In the wake of a controversy stirred by hackers who claimed they found a way to use ActiveX code to make bogus money transfers, Microsoft Corp. today announced the formation of a program to educate users about the security risks of executable code.
Microsoft officials, who hastened to point out that any executable content downloaded from the Internet carries a potential risk, whether it's a Java applet, an ActiveX control or a browser plug-in, said the Web Executable Security Advisor Program will help users identify and guard against security breaches.

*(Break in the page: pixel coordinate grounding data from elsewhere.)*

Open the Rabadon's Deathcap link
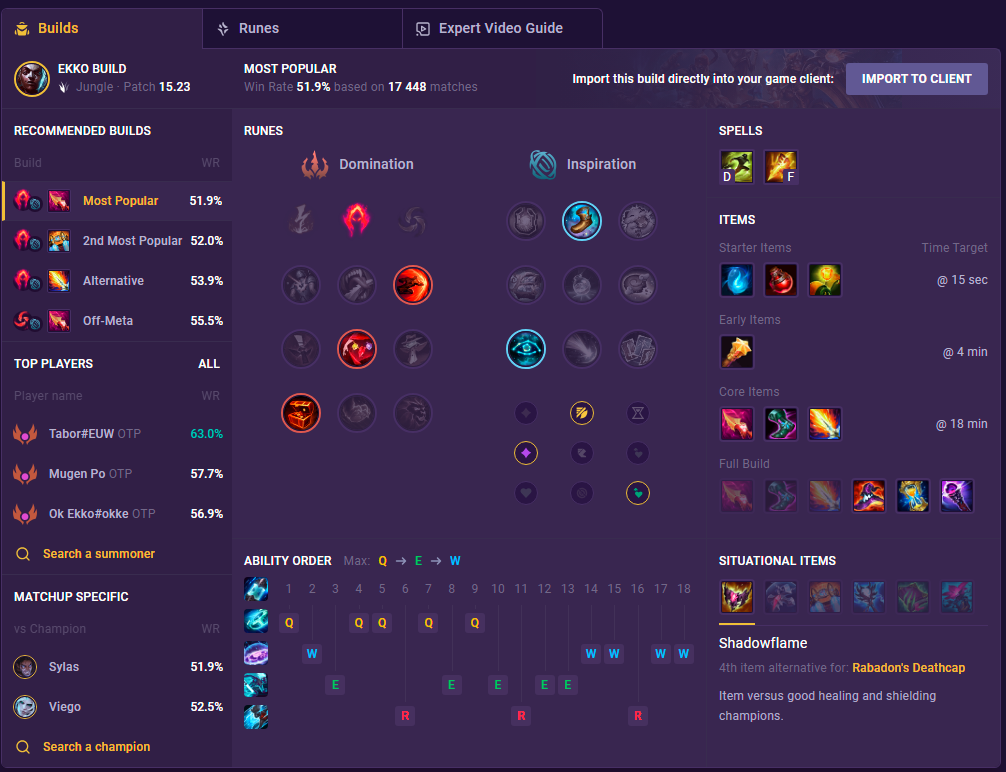 coord(908,667)
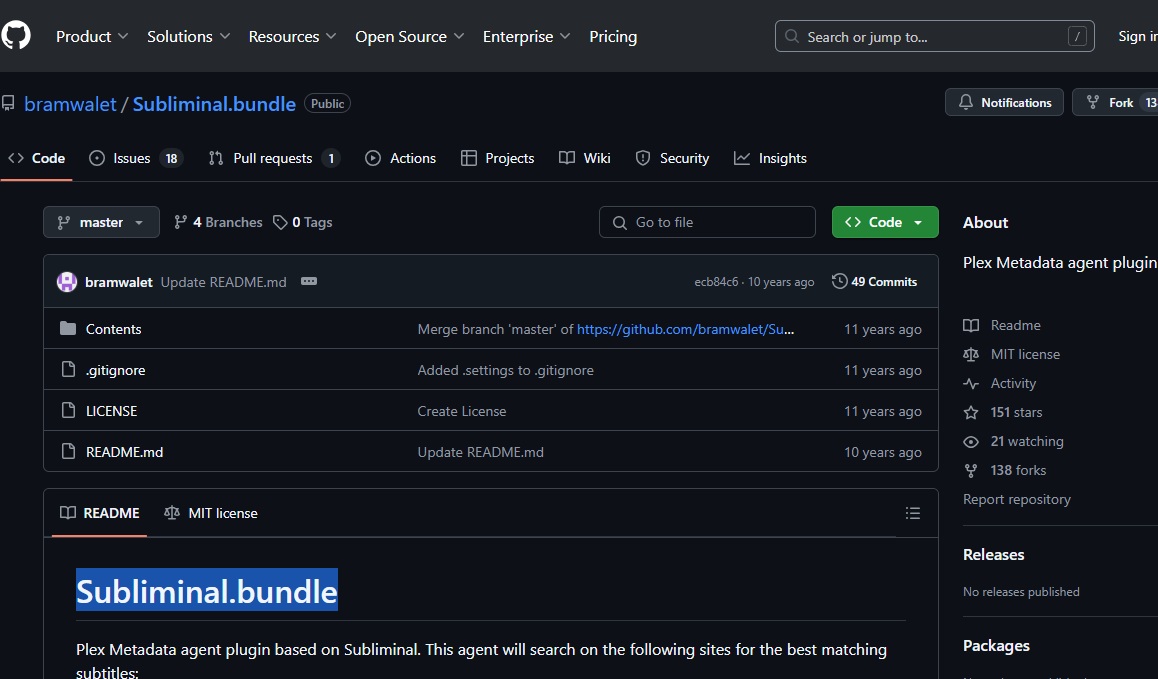Click the GitHub logo in top-left corner
Screen dimensions: 1158x679
(14, 35)
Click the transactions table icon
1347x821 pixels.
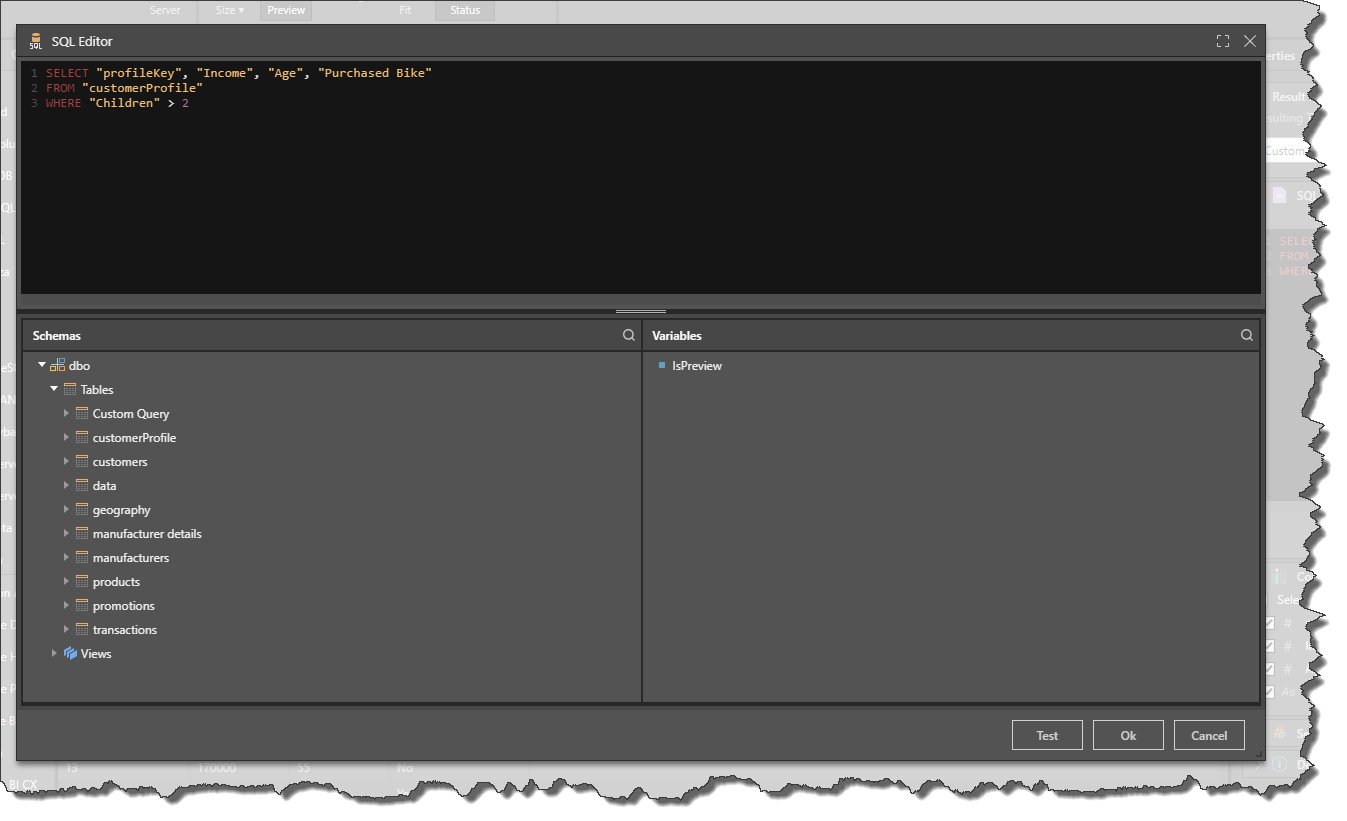click(x=82, y=630)
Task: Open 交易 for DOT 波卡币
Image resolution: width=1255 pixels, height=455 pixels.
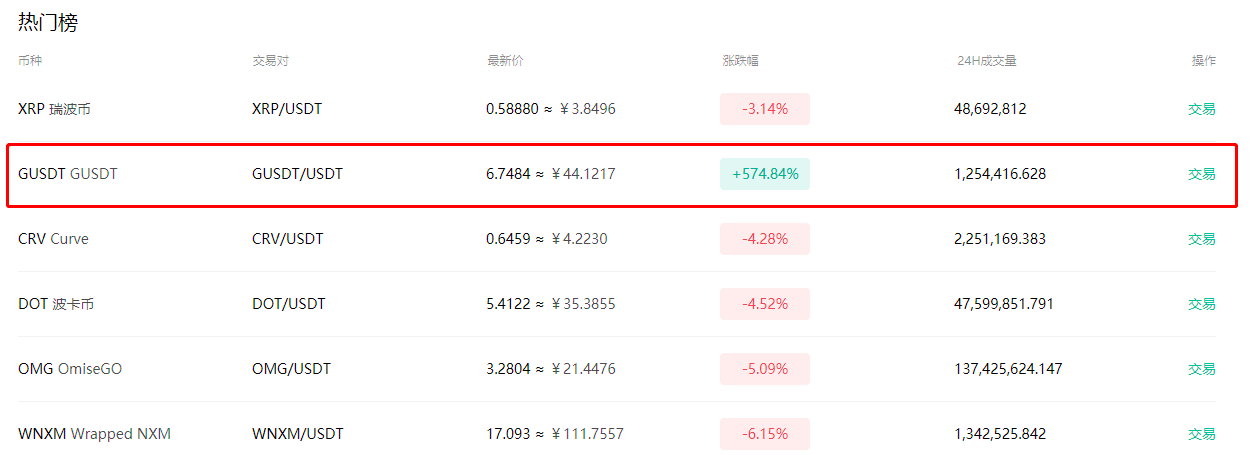Action: pos(1201,304)
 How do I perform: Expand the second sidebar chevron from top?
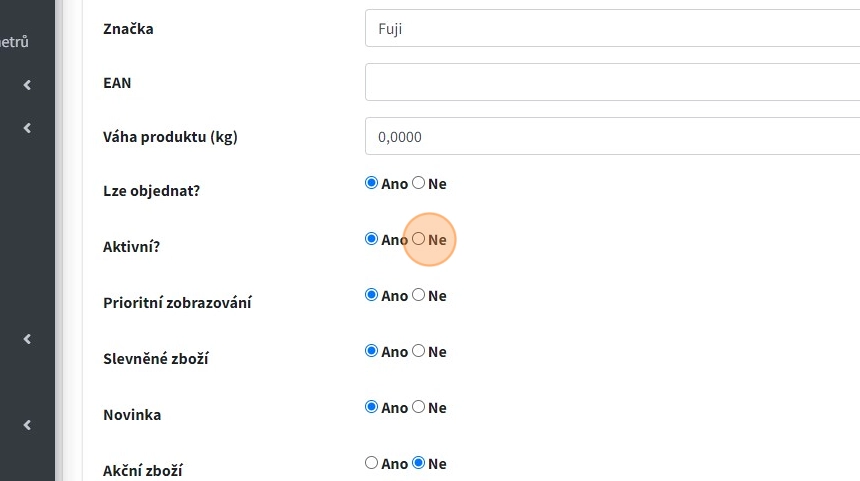[27, 128]
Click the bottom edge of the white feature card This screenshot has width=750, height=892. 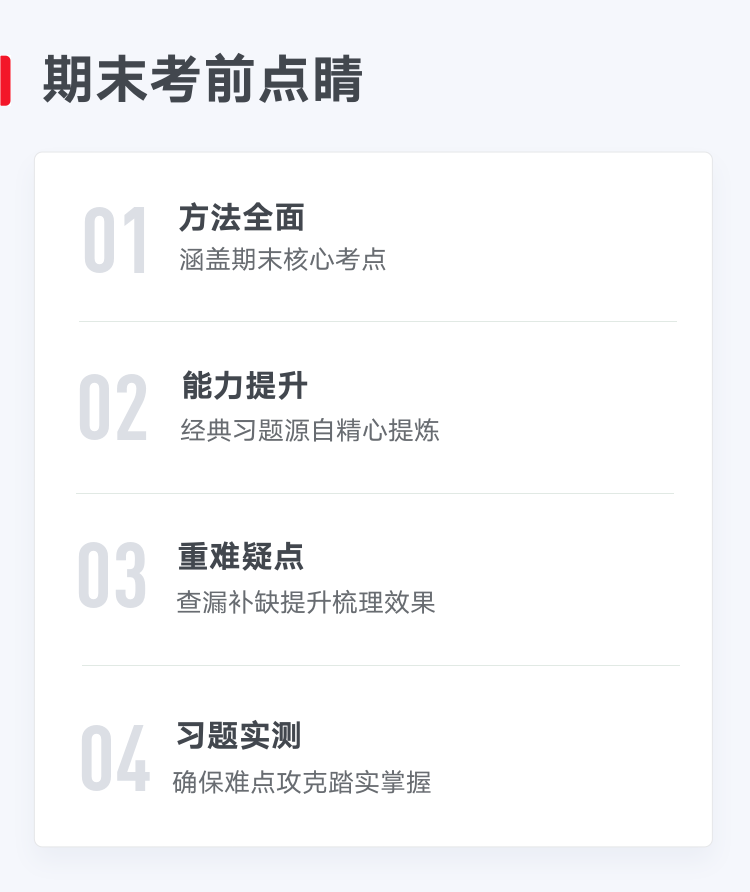click(x=373, y=845)

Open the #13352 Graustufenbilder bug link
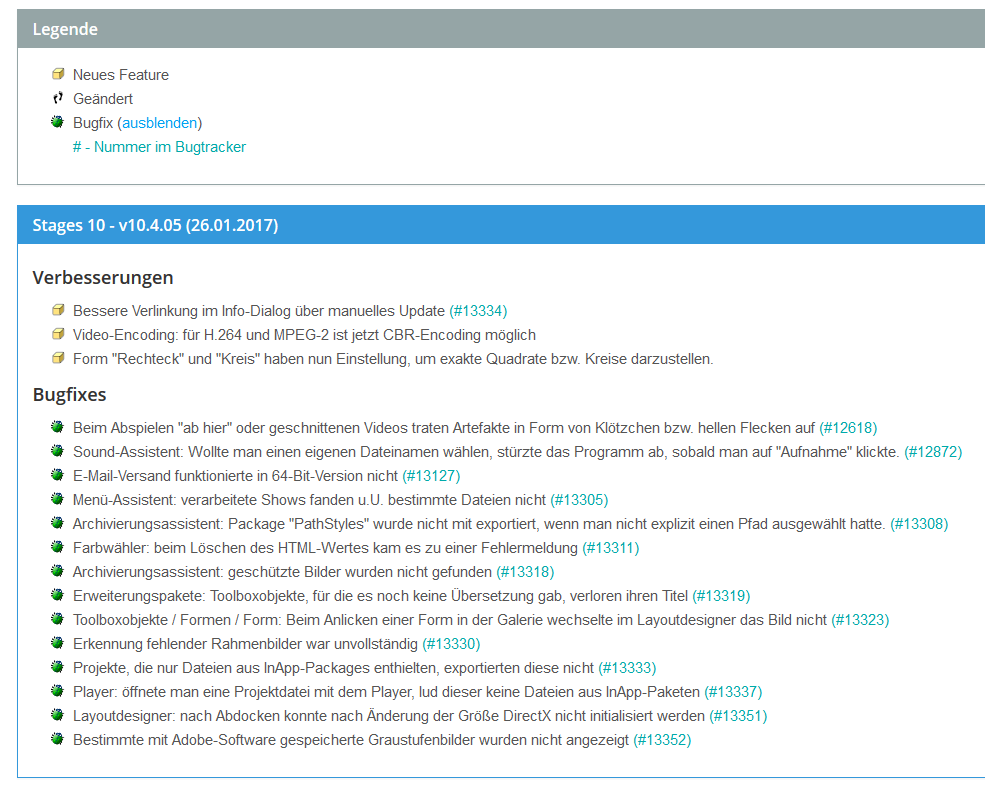662,740
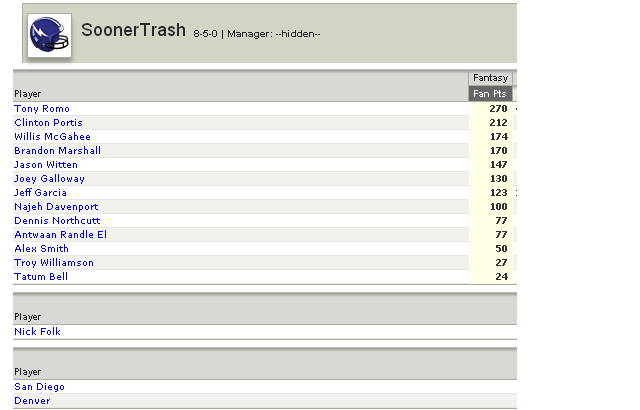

The program includes regularly updated information available on Microsoft's Web site (www.microsoft.com/security/) and plans for interactive online discussions on the issue as well as a customer roundtable conference on security concerns about executable code.
"This issue is by no means tied exclusively to ActiveX," said Tod Nielsen, general manager of developer relations at Microsoft, in Redmond, Wash. Nielsen dismissed the contention of some developers that Java code bypasses security problems.
"The concept of a sandbox is great, but in order to build applications that users can use to save [historical data] such as checking account programs, you need to bypass the sandbox," Nielsen said. "This is not a Java-vs.-ActiveX thing. It's any executable."
Concern over the security of ActiveX code was heightened two weeks ago when a German hacker organization claimed it had changed the code into a tool to transfer funds from the bank accounts of PC users running financial software applications.
Microsoft maintains that users setting their browsers to "medium" or "high" security should be safe from the hacked ActiveX code, adding that users of its Authenticode technology can verify the origins of any ActiveX code they download.